Element and text location data
[start]
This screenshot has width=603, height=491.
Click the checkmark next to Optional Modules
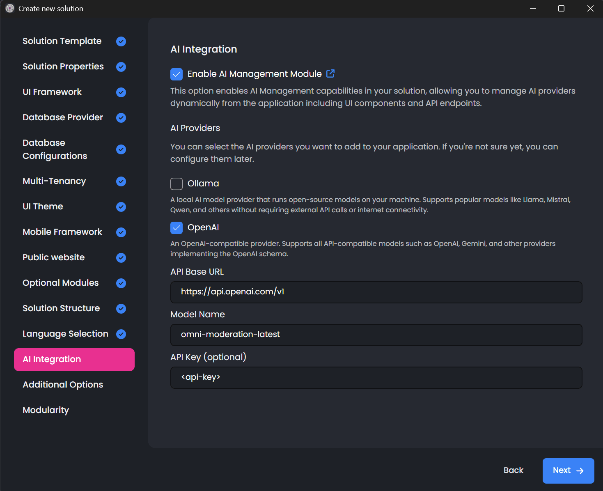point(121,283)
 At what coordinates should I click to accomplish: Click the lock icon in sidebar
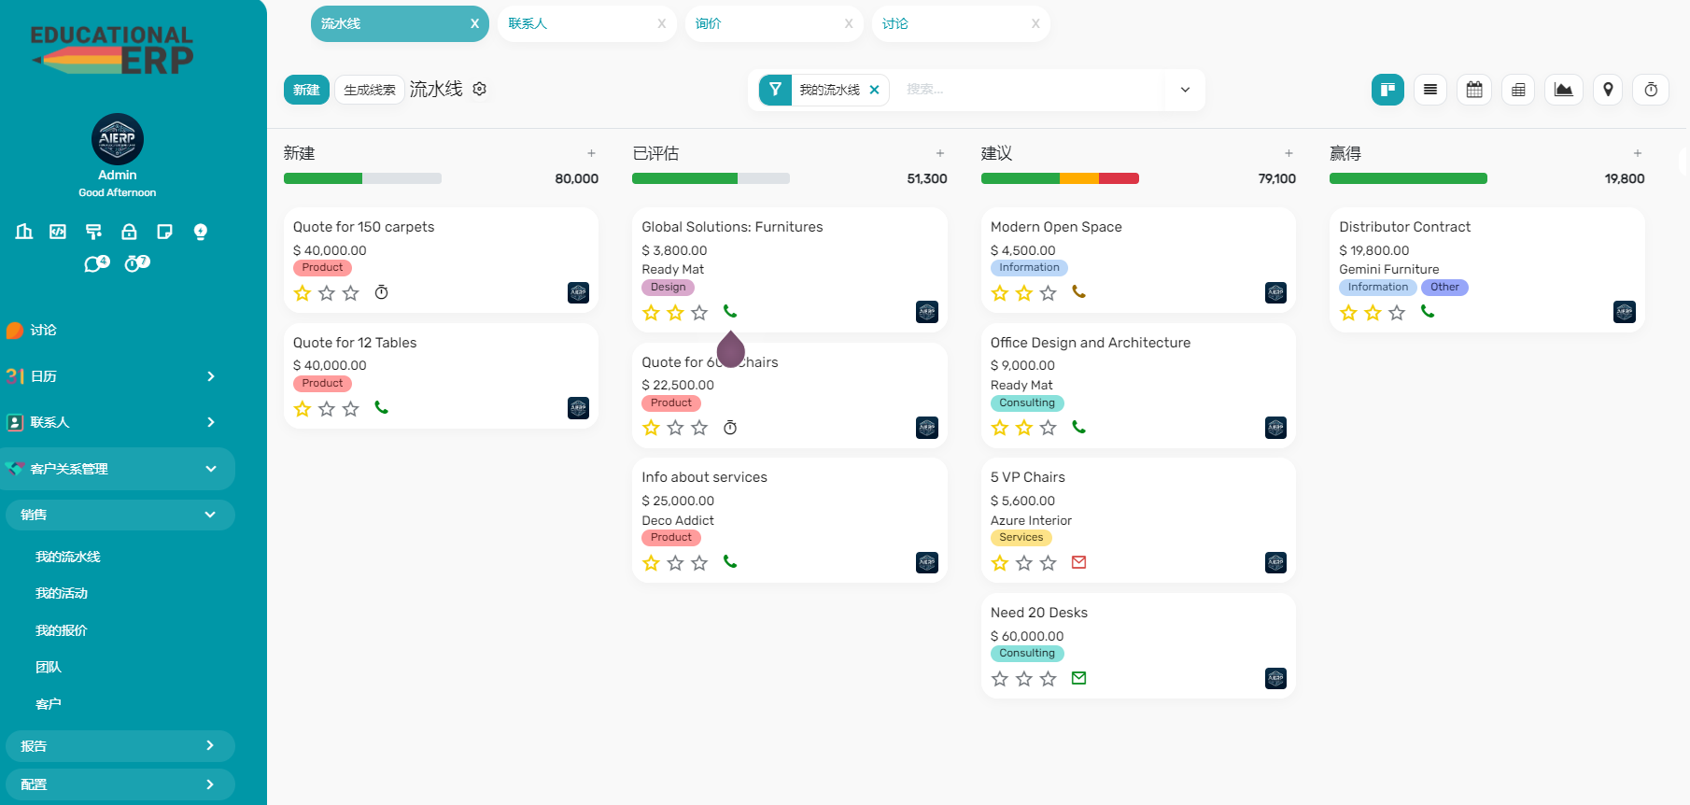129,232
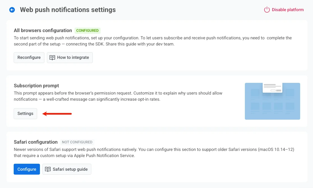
[end]
Convert the stretch of the material from the line containing "At what coordinates" through the end into a Markdown table with columns Row and Line, giving each non-blank line its own numbered row. Leave the pictures out of the answer.

* Response:
| Row | Line |
|---|---|
| 1 |  At what coordinates should I click to accomplish: Click the lock icon in sidebar |
| 2 | 129,232 |